* TASK DIRECTIONS
Could you write out, exactly, every line from the top of the data through the line holding "Click the undo arrow icon"? Omit the pictures.

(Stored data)
++++++

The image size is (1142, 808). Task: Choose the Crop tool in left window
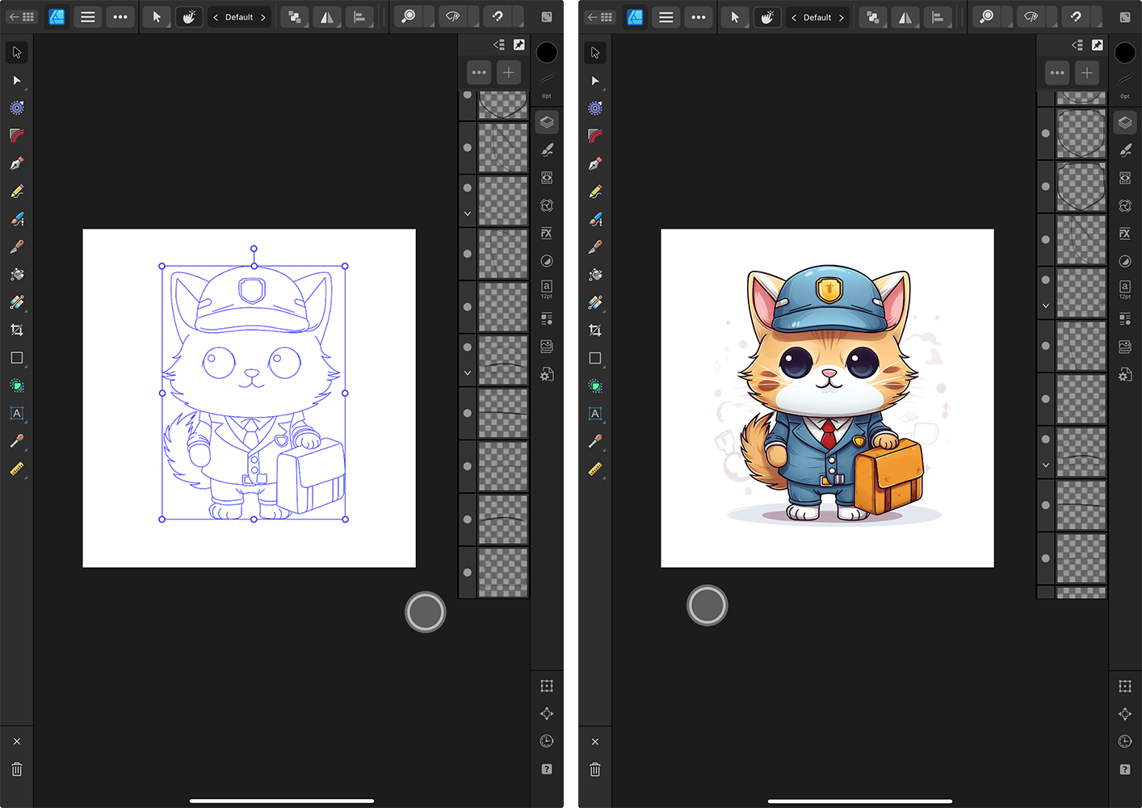pyautogui.click(x=17, y=330)
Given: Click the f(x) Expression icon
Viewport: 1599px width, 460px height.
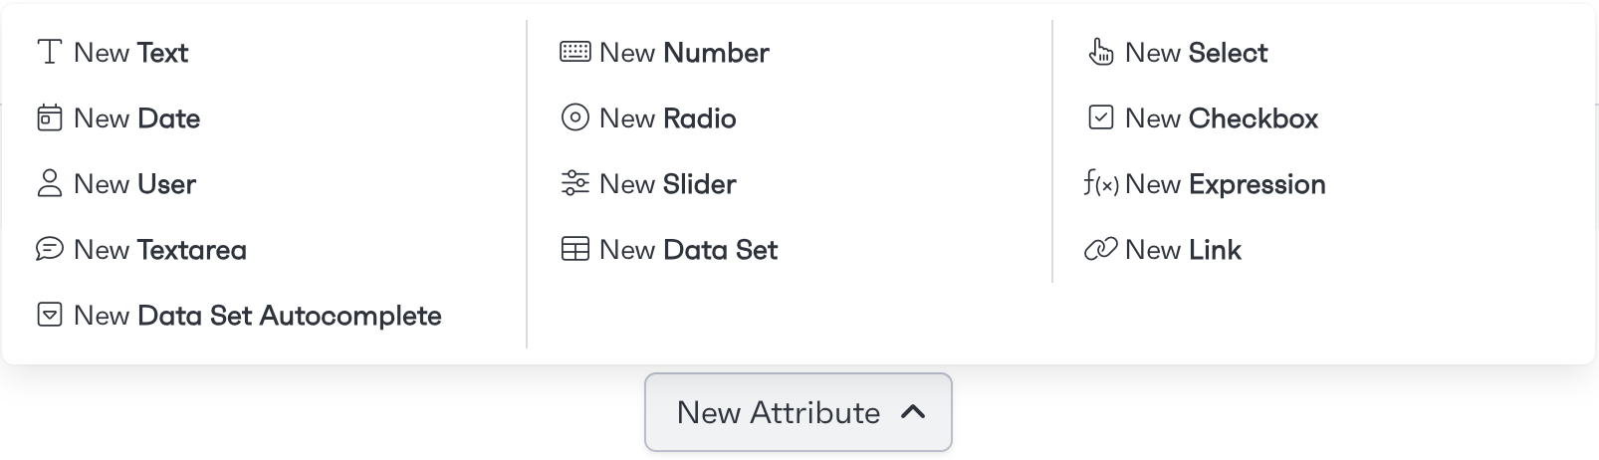Looking at the screenshot, I should coord(1101,184).
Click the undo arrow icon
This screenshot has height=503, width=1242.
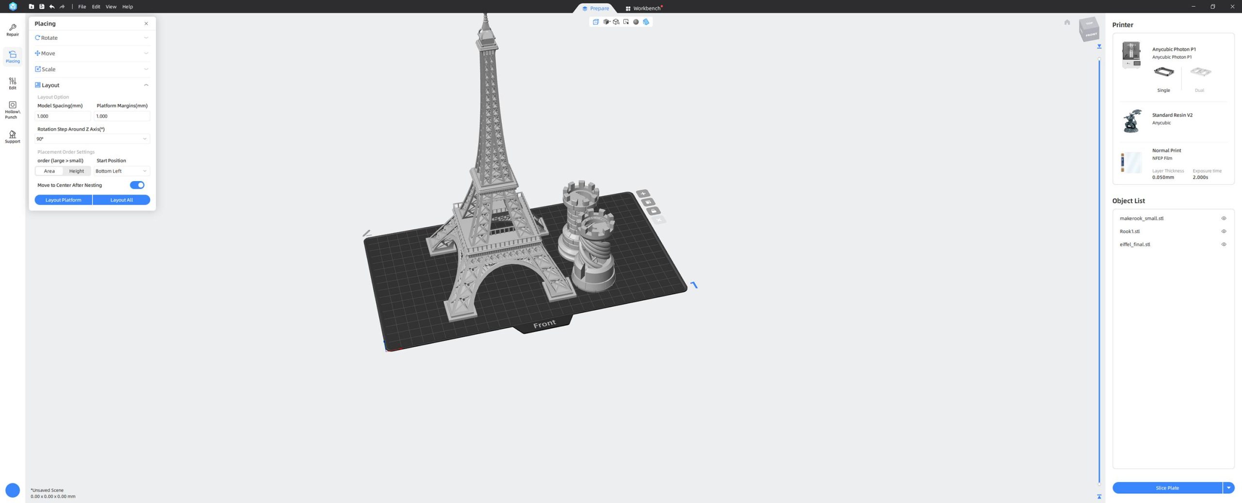click(x=52, y=7)

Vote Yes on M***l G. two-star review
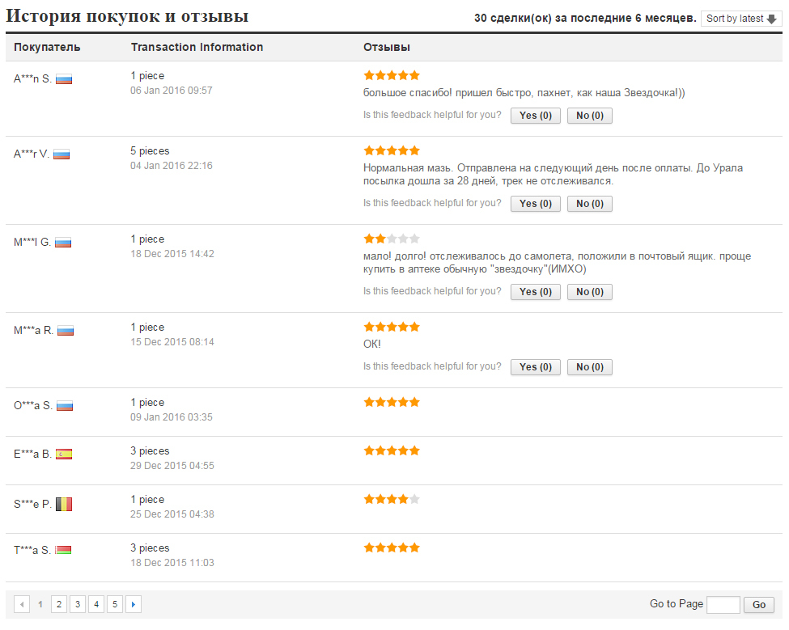[x=536, y=292]
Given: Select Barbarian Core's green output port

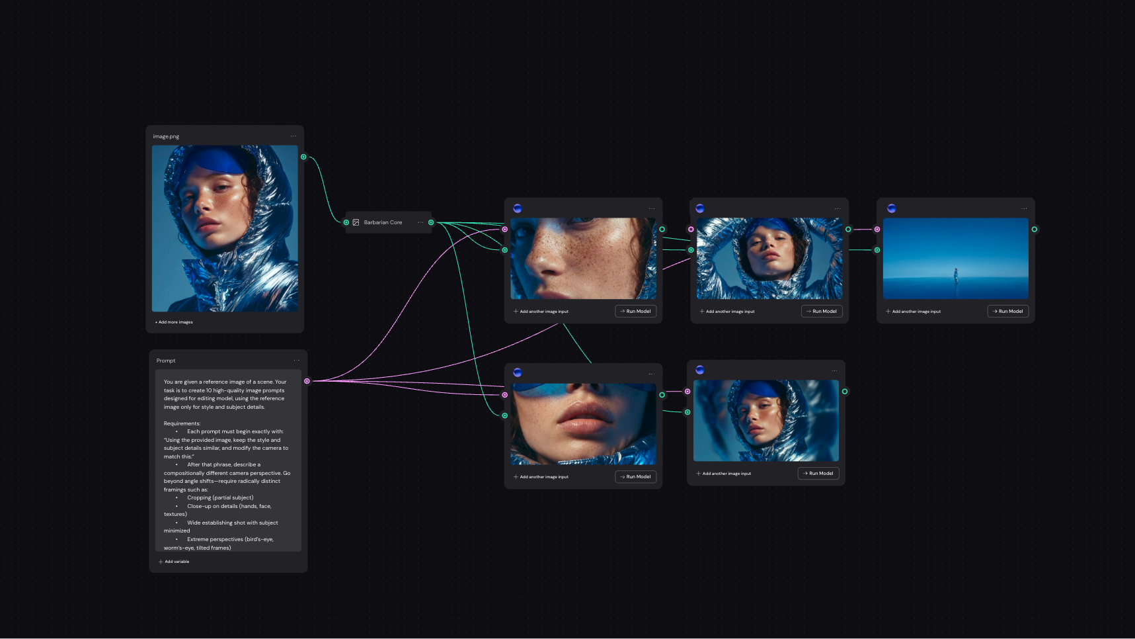Looking at the screenshot, I should (431, 222).
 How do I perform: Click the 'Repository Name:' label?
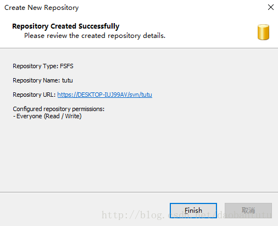pyautogui.click(x=36, y=80)
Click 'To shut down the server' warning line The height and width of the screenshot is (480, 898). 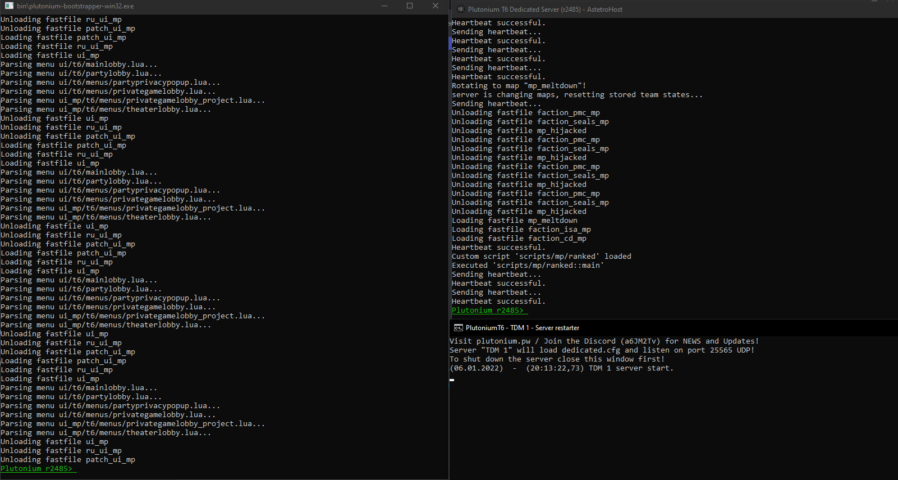[557, 359]
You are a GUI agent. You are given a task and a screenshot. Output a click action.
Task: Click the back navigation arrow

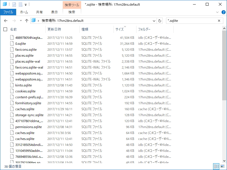5,21
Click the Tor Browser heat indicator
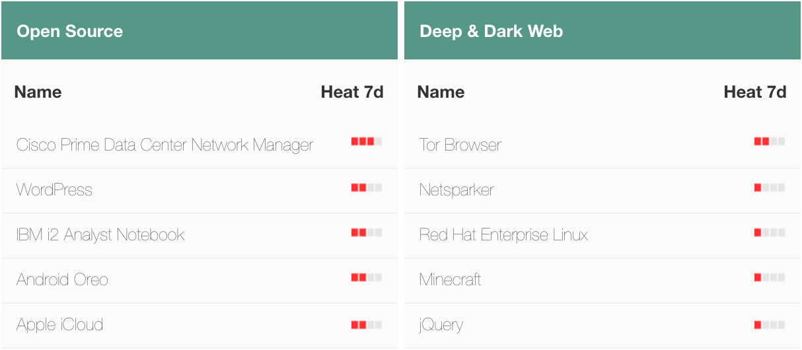This screenshot has height=350, width=802. coord(770,141)
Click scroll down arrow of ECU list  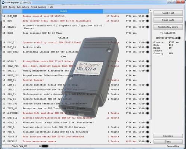pyautogui.click(x=150, y=142)
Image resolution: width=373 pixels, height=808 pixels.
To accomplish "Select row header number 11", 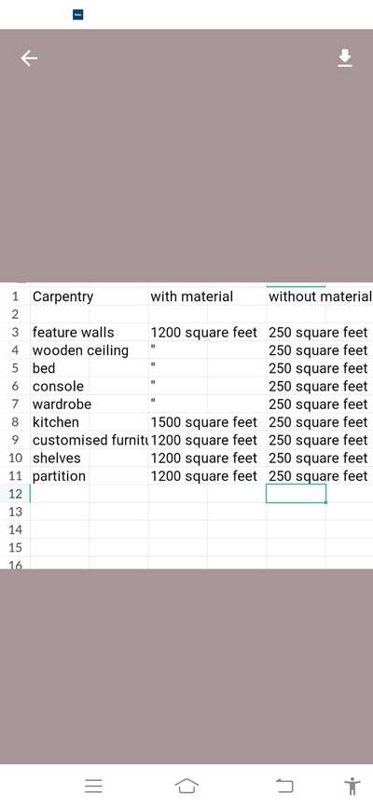I will point(16,475).
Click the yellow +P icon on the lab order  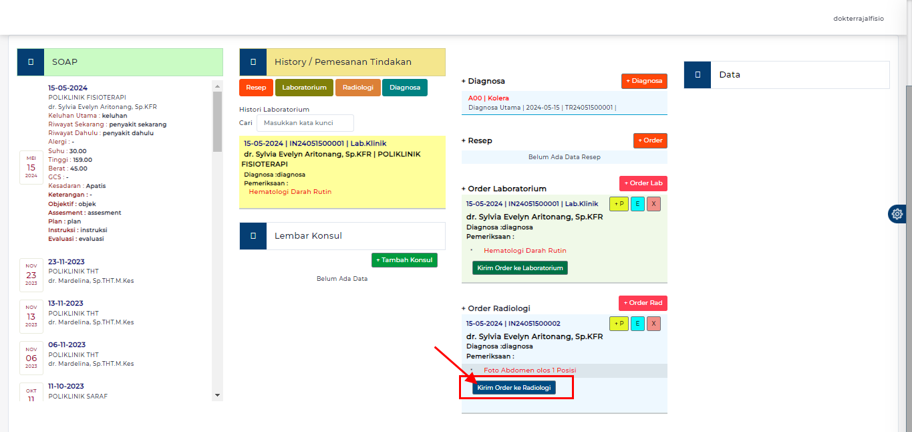pyautogui.click(x=618, y=203)
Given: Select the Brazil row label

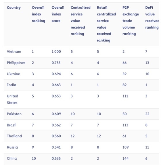Looking at the screenshot, I should [11, 125].
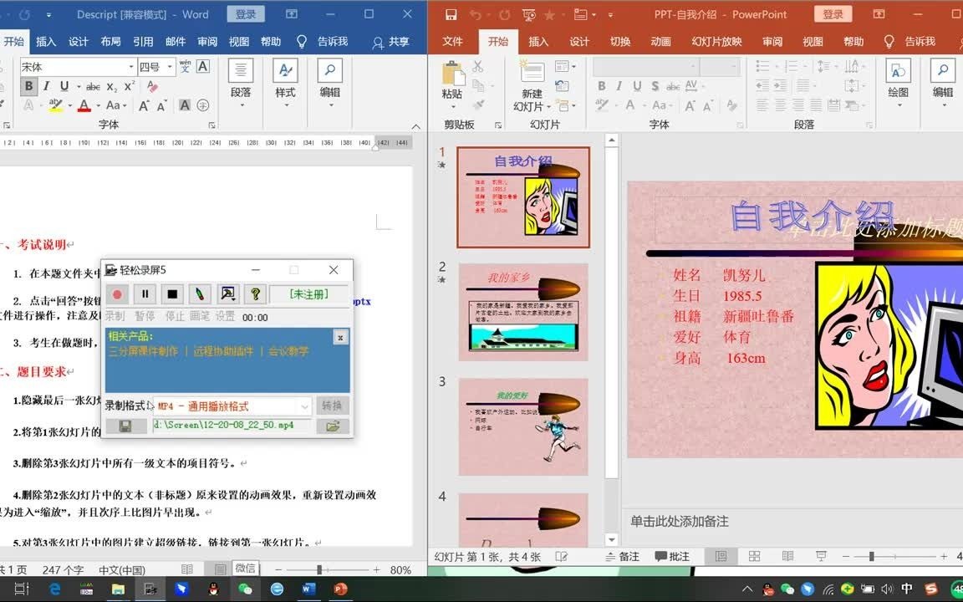Open the MP4 recording format dropdown

[x=307, y=406]
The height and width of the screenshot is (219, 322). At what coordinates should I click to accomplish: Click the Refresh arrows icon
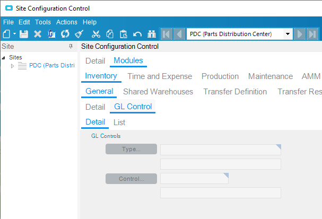tap(65, 34)
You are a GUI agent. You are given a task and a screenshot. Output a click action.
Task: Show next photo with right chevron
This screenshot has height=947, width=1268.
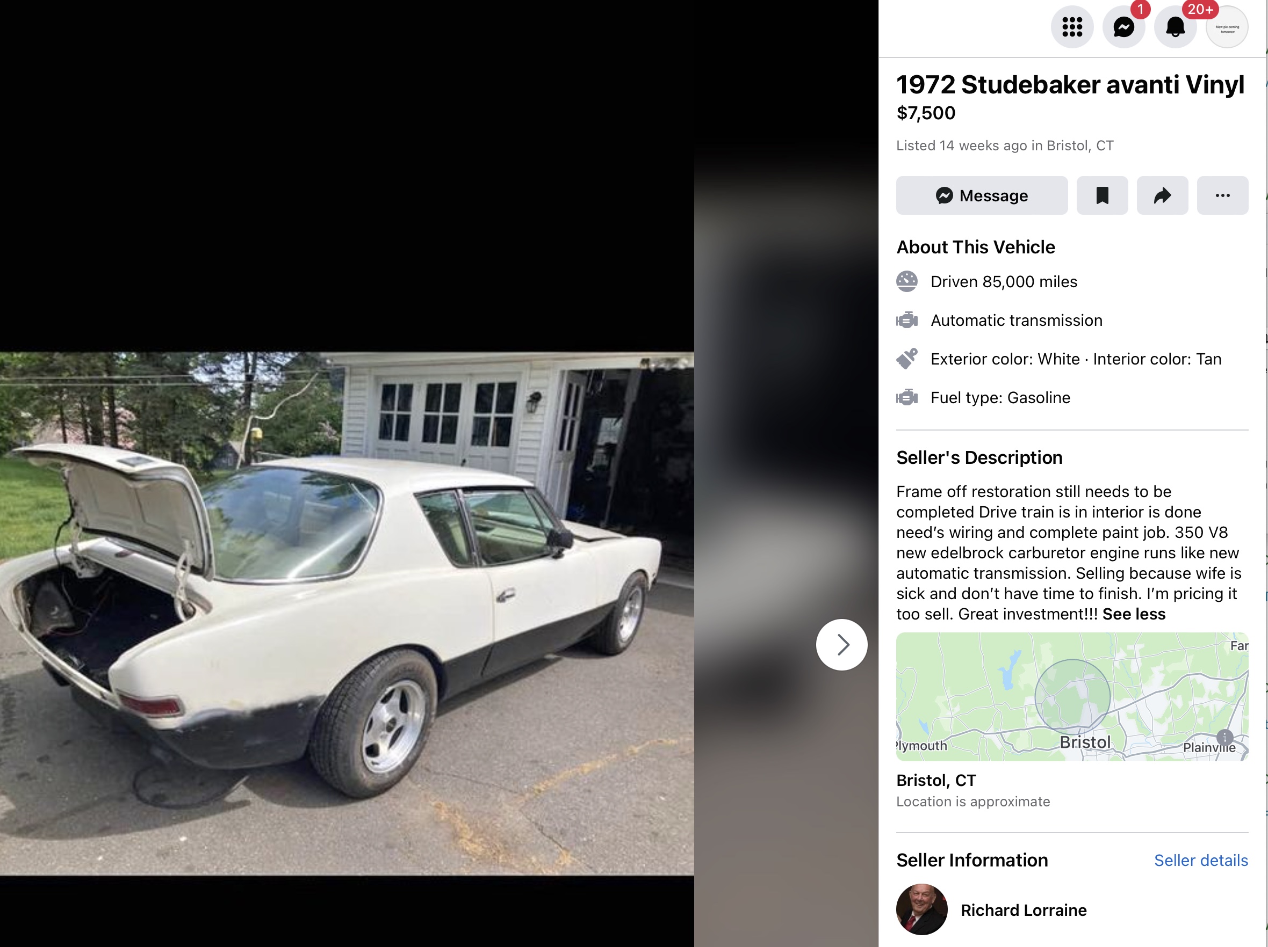click(x=842, y=645)
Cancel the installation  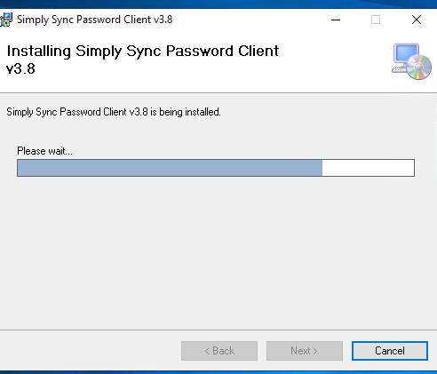[x=390, y=351]
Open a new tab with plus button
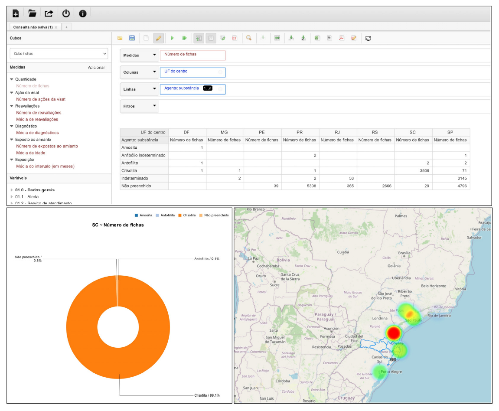Viewport: 499px width, 411px height. click(67, 27)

++++++

* REPLY
The image size is (1142, 808). Task: Choose the Crop tool in left window
pyautogui.click(x=17, y=330)
Given: Click the f(x) Expression icon
Viewport: 1599px width, 460px height.
Looking at the screenshot, I should coord(1101,184).
Click the undo arrow icon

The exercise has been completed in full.